Starting with the line that contains "Task: Collapse the account code fold marker" and going on through the line that contains "coord(1238,568)", give those lines of the records again with "thumbnail" switched to "preview" and everything else unchanged.

◇ ◇ ◇ ◇

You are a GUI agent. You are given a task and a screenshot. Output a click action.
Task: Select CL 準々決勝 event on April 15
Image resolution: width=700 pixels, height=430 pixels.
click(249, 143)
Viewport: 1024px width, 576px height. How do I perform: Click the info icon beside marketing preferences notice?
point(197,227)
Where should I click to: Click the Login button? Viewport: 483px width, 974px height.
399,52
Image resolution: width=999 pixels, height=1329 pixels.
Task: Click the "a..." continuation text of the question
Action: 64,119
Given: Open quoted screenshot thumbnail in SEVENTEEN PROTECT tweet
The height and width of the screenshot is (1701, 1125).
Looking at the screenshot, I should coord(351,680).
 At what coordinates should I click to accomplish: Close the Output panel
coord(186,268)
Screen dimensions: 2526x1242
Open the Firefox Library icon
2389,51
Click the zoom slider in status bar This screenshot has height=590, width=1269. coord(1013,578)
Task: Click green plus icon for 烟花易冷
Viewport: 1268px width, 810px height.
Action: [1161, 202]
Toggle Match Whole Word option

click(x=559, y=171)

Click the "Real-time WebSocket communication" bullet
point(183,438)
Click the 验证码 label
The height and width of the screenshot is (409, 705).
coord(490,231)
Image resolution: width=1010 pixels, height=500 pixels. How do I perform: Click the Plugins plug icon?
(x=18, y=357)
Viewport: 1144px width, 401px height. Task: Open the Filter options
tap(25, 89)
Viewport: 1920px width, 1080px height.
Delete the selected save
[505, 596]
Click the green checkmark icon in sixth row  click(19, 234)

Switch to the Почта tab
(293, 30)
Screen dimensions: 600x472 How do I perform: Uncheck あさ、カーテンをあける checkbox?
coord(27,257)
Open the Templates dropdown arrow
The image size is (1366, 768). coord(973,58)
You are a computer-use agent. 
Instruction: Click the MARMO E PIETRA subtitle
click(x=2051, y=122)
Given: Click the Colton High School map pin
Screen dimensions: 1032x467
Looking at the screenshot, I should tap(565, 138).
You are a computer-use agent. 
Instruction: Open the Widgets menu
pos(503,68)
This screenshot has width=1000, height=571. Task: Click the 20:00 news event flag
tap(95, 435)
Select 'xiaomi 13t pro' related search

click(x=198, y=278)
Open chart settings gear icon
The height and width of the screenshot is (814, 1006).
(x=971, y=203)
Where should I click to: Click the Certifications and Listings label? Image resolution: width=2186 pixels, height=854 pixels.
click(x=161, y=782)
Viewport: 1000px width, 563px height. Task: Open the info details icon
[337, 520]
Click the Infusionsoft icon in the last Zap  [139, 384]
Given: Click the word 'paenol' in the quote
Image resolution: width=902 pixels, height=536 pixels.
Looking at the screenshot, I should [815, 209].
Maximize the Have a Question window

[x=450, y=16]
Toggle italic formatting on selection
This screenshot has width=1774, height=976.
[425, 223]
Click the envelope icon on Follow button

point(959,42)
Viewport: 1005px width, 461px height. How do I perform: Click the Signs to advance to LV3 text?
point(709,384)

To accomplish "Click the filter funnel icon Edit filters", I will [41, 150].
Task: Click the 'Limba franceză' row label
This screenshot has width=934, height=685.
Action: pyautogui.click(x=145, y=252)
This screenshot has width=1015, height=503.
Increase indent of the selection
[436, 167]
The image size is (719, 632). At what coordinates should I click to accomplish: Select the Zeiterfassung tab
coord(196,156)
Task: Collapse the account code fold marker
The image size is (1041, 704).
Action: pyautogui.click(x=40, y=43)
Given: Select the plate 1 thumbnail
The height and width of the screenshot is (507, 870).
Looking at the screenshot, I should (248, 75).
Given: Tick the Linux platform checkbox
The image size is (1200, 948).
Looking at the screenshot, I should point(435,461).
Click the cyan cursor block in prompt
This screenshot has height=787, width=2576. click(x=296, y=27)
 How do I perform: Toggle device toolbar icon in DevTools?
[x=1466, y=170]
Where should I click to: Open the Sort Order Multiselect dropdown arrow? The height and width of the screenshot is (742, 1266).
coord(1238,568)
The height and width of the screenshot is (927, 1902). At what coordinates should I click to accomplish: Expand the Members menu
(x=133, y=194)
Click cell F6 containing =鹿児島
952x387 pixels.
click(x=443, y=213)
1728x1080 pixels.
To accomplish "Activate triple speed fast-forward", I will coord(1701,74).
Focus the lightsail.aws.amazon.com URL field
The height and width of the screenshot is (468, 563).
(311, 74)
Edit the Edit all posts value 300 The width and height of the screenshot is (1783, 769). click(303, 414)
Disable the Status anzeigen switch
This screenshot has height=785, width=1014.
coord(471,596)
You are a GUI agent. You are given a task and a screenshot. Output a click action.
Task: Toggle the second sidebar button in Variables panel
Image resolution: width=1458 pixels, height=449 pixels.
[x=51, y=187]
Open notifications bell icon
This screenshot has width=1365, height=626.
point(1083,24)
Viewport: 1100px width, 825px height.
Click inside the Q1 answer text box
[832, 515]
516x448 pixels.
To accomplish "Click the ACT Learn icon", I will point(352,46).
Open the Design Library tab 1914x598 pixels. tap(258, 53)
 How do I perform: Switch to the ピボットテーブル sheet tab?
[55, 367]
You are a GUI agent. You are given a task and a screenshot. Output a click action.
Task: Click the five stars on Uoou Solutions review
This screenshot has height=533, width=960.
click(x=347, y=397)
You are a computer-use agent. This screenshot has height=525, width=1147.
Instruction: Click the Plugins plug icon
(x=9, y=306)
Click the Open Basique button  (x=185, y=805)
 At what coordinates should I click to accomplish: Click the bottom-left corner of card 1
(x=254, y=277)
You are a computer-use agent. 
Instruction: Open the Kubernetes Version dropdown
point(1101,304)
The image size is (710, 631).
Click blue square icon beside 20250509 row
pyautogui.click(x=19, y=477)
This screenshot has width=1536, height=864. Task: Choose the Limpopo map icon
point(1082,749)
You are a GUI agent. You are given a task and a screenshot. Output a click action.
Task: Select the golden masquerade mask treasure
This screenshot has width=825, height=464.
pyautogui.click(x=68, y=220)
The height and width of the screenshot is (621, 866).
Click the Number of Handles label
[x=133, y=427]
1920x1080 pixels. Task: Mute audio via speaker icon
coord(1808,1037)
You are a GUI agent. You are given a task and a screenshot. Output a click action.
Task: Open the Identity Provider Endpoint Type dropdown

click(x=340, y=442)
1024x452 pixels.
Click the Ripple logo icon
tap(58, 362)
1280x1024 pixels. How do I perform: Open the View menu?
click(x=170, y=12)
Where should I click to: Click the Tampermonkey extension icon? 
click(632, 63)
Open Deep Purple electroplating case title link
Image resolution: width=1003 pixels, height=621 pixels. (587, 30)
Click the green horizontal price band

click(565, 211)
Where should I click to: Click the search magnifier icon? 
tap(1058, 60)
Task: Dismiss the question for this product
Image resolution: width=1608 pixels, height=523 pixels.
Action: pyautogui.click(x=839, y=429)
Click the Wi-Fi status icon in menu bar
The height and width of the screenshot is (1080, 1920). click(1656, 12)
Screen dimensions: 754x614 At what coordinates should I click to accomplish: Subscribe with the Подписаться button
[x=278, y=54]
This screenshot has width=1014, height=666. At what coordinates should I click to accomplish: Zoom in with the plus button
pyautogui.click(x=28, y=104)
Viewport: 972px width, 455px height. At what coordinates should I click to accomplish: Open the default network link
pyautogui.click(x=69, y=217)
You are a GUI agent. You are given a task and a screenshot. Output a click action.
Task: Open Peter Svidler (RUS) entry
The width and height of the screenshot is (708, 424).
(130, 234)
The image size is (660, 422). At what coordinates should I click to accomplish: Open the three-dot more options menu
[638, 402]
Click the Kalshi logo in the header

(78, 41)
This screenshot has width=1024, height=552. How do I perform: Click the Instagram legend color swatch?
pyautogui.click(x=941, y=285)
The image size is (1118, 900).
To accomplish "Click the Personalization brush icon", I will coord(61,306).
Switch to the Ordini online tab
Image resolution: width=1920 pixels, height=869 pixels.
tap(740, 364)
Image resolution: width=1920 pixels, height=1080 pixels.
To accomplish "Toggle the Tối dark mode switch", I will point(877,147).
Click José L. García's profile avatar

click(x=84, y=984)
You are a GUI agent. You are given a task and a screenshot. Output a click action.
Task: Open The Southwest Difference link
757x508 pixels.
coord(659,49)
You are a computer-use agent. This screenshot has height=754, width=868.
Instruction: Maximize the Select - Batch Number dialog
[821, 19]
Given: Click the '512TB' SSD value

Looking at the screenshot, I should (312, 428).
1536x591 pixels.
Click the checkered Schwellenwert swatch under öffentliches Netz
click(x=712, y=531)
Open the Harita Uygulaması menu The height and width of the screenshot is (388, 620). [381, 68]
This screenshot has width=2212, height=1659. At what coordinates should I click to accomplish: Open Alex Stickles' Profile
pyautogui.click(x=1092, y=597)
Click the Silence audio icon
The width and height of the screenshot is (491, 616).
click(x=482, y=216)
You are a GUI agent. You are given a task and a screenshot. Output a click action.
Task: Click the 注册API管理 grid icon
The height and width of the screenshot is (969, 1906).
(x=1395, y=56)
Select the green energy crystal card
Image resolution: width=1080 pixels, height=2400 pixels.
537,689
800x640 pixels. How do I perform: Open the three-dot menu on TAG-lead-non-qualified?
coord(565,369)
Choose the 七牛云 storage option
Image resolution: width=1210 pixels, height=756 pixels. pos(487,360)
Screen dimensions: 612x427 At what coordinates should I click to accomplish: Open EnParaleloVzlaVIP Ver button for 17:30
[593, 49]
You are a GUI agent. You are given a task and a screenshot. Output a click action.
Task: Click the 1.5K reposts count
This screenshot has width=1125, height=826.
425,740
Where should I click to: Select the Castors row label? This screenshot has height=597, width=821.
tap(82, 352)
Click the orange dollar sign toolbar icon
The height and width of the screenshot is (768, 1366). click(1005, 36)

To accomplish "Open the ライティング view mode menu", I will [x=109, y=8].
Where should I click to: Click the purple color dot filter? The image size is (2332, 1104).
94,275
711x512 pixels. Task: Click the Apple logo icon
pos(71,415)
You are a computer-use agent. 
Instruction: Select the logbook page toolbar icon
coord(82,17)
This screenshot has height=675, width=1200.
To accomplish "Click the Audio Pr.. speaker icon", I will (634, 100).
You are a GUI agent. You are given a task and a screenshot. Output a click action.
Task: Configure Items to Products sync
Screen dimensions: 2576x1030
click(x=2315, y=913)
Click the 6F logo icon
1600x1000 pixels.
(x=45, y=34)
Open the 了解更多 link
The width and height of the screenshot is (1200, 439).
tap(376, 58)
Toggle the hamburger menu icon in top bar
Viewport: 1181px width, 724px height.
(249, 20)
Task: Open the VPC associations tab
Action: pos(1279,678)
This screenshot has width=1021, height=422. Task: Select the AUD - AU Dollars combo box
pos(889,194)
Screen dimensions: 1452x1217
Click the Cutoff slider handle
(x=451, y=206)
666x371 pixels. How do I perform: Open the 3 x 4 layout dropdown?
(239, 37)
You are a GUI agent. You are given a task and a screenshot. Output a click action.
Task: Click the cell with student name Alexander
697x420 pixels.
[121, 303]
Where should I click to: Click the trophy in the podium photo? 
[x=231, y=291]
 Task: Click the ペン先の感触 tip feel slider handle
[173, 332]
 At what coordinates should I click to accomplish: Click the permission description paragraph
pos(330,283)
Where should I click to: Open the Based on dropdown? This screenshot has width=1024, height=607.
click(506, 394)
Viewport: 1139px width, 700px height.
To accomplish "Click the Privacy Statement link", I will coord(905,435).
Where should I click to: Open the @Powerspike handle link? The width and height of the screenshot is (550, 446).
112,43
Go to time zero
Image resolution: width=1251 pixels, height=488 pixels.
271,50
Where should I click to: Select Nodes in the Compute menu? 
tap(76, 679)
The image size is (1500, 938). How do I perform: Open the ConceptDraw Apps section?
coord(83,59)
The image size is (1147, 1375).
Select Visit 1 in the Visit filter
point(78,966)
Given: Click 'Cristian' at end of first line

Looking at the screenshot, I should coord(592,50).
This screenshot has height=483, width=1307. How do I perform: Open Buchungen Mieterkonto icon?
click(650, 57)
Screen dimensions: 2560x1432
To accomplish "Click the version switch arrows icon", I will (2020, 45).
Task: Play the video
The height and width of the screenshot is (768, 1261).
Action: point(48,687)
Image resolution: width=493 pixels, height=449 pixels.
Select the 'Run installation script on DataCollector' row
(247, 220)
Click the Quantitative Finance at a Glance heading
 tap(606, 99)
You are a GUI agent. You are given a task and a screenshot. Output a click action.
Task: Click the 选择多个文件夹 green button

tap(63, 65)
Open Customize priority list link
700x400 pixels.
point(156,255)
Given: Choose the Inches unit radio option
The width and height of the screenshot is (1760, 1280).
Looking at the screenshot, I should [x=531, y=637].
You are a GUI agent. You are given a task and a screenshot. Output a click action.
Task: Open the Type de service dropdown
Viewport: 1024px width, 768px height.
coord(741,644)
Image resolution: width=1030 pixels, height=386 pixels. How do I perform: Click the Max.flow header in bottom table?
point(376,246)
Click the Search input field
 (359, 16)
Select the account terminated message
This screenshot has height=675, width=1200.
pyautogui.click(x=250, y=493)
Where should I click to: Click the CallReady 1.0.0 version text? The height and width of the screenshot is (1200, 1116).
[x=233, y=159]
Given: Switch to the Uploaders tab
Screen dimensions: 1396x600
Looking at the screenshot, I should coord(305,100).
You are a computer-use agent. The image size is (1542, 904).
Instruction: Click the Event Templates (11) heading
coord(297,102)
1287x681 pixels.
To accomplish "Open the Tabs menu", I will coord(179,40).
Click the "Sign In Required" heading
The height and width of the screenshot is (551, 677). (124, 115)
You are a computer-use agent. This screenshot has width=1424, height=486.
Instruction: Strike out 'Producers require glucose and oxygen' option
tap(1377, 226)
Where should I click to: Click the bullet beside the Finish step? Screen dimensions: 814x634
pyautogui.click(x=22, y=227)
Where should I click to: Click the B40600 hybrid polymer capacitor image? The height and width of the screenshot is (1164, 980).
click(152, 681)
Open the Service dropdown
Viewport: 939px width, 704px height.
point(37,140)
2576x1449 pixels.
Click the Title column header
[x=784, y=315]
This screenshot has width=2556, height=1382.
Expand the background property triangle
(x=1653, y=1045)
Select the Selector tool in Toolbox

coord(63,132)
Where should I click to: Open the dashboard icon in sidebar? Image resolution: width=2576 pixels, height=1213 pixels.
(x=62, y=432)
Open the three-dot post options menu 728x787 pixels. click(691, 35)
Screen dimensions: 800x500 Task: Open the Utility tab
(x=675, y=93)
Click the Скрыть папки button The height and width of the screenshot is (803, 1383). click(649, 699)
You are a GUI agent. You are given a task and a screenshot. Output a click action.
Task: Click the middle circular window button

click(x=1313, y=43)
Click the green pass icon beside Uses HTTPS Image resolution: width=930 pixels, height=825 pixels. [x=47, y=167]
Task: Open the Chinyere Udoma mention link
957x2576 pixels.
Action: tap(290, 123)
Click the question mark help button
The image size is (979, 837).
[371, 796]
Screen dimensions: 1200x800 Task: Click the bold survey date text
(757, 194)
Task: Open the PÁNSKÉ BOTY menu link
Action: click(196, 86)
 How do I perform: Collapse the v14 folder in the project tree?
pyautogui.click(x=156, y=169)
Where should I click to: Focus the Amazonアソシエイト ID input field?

◇ ◇ ◇ ◇

**SOLVED PROBLEM**
Task: Collapse the account code fold marker
The image size is (1041, 704).
Action: pyautogui.click(x=40, y=43)
Given: Select the plate 1 preview
The height and width of the screenshot is (507, 870).
Looking at the screenshot, I should (248, 75).
Given: Tick the Linux platform checkbox
The image size is (1200, 948).
Looking at the screenshot, I should point(435,461).
Click the cyan cursor block in prompt
This screenshot has height=787, width=2576. click(x=296, y=27)
 How do I perform: Toggle device toolbar icon in DevTools?
[x=1466, y=170]
Where should I click to: Open the Sort Order Multiselect dropdown arrow? The height and width of the screenshot is (742, 1266).
coord(1238,568)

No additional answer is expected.